Отец все еще продолжал улыбаться.
— Одно дело фуражка, другое — кимоно.
— А мама на что? Она недавно сама сшила хаори.
Сестра снова повернулась к отцу и зло глянула на него.
— Но я ведь не так давно купил тебе шпильку и гребень.
— Да, купил. Ну и что, ты и должен был купить.
Сестра вытащила из волос шпильку, украшенную искусственными белыми хризантемами, и швырнула на пол.
— Возьми свою шпильку.
Отец поморщился.
— Не делай глупостей.
— Чего же ждать от меня, глупой? Я глупая, не то что Син-тян. И моя мама была глупой...
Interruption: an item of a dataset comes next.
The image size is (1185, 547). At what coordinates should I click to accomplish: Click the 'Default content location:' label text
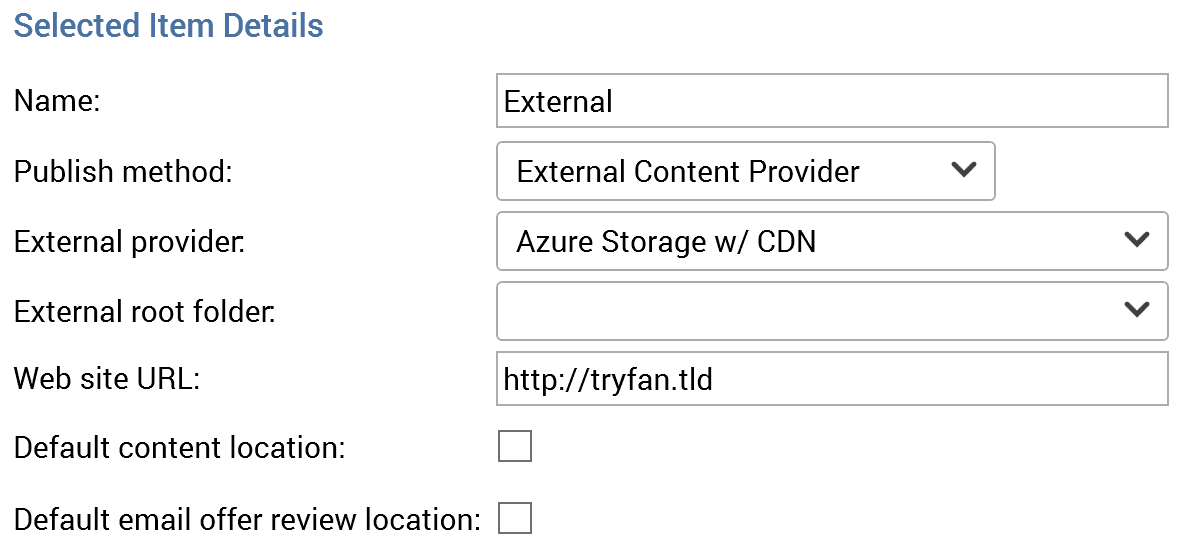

Побледневший Синтаро оказался свидетелем это сцены. Когда сестра расплакалась, он молча подобрал с пола шпильку и стал нервно обрывать лепестки с цветка.
— Что ты делаешь, Син-тян?
Сестра как безумная схватила его за руку.
— Ты же сама сказала, что шпилька тебе не нужна. А раз не нужна, не все ли равно, что я с ней делаю? Женщины любят ссориться, ну и ссорься, пожалуйста...
Синтаро поднял рев, и они с сестрой стали драться, вырывая друг у друга шпильку, пока на цветке не осталось ни одного лепестка... Сейчас Синтаро удивительно отчетливо представил себе душевное состояние сестры, лишившейся матери...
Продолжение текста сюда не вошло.